The sociologist Matthew Desmond’s 2016 book “Evicted: Poverty and Profit in the American City,” which won the Pulitzer Prize for nonfiction, opens by recounting a year in the life of one family in Milwaukee. Single mom Arleen and her two sons are evicted from their apartment over property damage perpetrated by a stranger. They spend a few months in a homeless shelter until Arleen finds another rental they can afford; after a few weeks the city deems the house unfit for human habitation, and the family winds up in a drug-ridden apartment complex where Arleen worries about her sons’ safety. Four months later, the mother moves the boys into their fifth address in a span of 12 months’ time; the rent eats up 88 percent of Arleen’s welfare check.
‘Landladies’ ★★★ When: Through April 20 Where: Northlight Theatre, 9501 Skokie Blvd, Skokie Tickets: $30 – $88 Info: northlight.org Run time: 1 hours 30 minutes, with no intermission
Playwright Sharyn Rothstein’s new play “Landladies,” which was commissioned by Northlight Theatre, was inspired by her reading of “Evicted,” which profiles eight Milwaukee families like Arleen’s, each of which struggles to stay in good standing with their landlords. But Desmond’s book also looks at the landlords, those building owners who choose to rent to the most vulnerable classes of tenants, who may have evictions on their records, bad or no credit scores, and who may be willing to accept code-violating conditions of disrepair. These landlords might be just a few missed mortgage payments or unexpected repairs away from finding themselves in their own tenants’ shoes.
In Rothstein’s tale, the landlady is Marti (Shanesia Davis), a former nurse’s aide who’s reinvented herself in the image of a successful businesswoman, even if image is all there is to it. Marti owns three buildings in an undesirable neighborhood of an unnamed city. Judging by the unit she shows to prospective tenant Christine (Leah Karpel) in the opening scene, Marti knows her renters are likely to be desperate enough to accept all kinds of indignities.
Things like broken windows? A kitchen with no oven? A gaping hole in the floor that goes clear through to the unit below, where a lonely widower watches late-night reruns of “I Love Lucy” with the volume turned all the way up? “It’s on my list,” Marti assures Christine, though we can see as clearly as Christine does that the things on Marti’s list rarely get checked off.
But Christine, a twentysomething woman with a sharp wit and a dead-end fast-food job, is busy trying to conceal her own baggage — like Zella, the four-year-old daughter she plans to hide from Marti, because she’s already been turned down by too many other landlords who wouldn’t accept a kid.
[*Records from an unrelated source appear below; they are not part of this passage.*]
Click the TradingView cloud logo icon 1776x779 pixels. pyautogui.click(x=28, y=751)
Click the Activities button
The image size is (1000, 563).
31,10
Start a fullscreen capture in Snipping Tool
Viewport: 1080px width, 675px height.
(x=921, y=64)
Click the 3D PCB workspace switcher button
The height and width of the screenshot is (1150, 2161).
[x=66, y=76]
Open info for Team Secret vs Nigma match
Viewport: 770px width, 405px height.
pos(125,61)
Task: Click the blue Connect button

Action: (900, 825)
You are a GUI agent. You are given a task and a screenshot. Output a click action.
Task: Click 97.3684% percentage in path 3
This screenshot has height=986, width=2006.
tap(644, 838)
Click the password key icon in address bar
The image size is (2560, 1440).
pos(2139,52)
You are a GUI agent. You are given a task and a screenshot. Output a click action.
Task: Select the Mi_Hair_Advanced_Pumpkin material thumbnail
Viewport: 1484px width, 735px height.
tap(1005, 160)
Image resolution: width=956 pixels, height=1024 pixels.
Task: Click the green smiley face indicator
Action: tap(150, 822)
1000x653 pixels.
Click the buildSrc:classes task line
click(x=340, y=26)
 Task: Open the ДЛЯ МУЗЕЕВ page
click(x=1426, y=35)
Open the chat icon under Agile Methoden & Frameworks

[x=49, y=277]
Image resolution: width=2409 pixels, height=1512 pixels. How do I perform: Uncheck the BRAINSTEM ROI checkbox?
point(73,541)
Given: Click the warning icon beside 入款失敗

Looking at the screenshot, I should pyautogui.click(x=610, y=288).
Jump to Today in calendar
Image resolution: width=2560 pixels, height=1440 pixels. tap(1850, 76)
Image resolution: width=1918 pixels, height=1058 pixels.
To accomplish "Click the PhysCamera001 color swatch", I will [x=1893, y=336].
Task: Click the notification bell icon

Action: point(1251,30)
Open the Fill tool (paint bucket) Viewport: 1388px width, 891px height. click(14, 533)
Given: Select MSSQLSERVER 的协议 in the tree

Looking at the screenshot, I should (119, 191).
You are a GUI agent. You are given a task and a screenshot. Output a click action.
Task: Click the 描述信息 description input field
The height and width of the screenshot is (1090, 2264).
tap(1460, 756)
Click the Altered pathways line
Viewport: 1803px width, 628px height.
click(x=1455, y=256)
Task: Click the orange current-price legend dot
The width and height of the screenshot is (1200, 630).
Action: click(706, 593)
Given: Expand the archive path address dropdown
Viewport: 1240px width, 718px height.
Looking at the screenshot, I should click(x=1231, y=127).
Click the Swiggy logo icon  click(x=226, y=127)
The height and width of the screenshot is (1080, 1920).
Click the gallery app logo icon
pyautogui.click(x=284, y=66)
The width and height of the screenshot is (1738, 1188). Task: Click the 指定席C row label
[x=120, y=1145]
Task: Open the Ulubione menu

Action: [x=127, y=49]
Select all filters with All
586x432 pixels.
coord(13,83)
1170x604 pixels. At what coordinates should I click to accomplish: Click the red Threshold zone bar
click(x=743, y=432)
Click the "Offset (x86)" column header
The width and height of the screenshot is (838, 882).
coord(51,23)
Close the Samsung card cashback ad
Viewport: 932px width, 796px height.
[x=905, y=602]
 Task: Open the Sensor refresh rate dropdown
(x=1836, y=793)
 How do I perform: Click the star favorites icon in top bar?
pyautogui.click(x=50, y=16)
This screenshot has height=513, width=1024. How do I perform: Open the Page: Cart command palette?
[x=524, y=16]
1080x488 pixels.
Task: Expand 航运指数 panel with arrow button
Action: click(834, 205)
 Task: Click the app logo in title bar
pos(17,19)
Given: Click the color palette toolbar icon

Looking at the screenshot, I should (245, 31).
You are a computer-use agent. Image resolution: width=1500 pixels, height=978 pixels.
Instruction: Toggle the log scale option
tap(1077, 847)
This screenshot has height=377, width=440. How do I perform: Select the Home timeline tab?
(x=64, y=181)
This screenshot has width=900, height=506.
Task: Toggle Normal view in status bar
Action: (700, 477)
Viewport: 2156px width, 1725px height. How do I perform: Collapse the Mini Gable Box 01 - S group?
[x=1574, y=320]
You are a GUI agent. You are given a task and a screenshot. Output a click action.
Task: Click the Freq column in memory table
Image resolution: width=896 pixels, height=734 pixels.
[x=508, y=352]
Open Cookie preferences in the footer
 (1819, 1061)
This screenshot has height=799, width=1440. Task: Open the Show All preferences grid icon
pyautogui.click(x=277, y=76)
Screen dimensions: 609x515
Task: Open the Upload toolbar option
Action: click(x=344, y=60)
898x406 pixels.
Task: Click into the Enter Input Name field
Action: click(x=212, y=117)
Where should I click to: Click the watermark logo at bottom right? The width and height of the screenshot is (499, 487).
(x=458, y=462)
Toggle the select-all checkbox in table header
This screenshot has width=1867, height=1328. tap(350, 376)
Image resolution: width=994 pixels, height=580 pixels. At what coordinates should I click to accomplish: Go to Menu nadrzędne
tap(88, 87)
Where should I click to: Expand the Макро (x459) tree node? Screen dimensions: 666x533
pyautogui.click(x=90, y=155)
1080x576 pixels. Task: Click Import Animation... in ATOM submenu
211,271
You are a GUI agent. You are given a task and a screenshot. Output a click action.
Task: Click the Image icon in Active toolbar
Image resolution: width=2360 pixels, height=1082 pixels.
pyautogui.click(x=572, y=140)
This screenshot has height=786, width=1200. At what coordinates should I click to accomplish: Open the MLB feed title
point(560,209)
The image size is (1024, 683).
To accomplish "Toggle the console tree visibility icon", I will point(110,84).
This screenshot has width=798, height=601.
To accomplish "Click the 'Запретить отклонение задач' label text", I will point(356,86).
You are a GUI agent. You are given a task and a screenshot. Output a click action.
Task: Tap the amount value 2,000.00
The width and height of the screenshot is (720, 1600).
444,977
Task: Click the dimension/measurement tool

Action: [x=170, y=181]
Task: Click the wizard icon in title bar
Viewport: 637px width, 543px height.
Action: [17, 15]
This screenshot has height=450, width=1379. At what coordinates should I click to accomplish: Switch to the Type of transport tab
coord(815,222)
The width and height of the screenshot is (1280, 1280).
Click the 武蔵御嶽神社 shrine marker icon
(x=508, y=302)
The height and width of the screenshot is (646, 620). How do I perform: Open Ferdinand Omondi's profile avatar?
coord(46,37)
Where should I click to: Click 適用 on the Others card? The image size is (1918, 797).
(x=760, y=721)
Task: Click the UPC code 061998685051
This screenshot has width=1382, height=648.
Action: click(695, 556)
And then there’s Poet (Julian Parker), the on-again, off-again boyfriend Christine can’t seem to get rid of — or can’t decide whether she wants to.
Marti, though, is a bit too hands-on of a landlord for those kinds of secrets to be kept for long. Compounding her list of tenant-rights violations, Marti can’t be bothered to repair the hole in the floor but does let herself into Christine’s apartment on a regular basis; soon, both Zella and Poet are out of the bag.
You may well wonder if she barges in on all her renters with such frequency. But we’re meant to see the developing of a special bond between Christine and Marti. The landlady sees a spark of untapped potential in Christine — something like the independent spirit that led Marti to go into business for herself. And Christine admires Marti’s determination and self-actualization, even if Marti’s success is kind of a precarious illusion.
Hustle recognizes hustle when these two women meet. Marti takes a protective interest in Christine and Zella — and Marti doesn’t approve of Poet’s presence in their lives, eventually forcing Christine to make a choice: evict him from their lives, or get evicted from Marti’s building.
That Poet proves to be exactly who Marti pegs him as is, frankly, a little disappointing; Parker is too intelligent and charming a performer to be playing such a stock character. But all three actors help enliven the material in Jess McLeod’s canny staging. It’s a treat to see the smart, Chicago-bred Karpel back onstage here after a few years in New York.
And the always-engaging Davis seems to saturate Marti with unspoken backstory — the better to cover for her character’s relatively low stakes, compared to Christine’s. Marti might be in debt, but her home has, as Christine sarcastically notes, “a refrigerator just for wine,” while the unit Marti rents to Christine is literally lacking a kitchen sink.
You don’t get the sense that Marti has ever had the poor person’s perspective that Christine accurately lays out near the play’s end, turning down the offer of a five-dollar bill. “Five is charity,” Christine tells her landlady. “Two thousand is life.”
Kris Vire is a local freelance writer.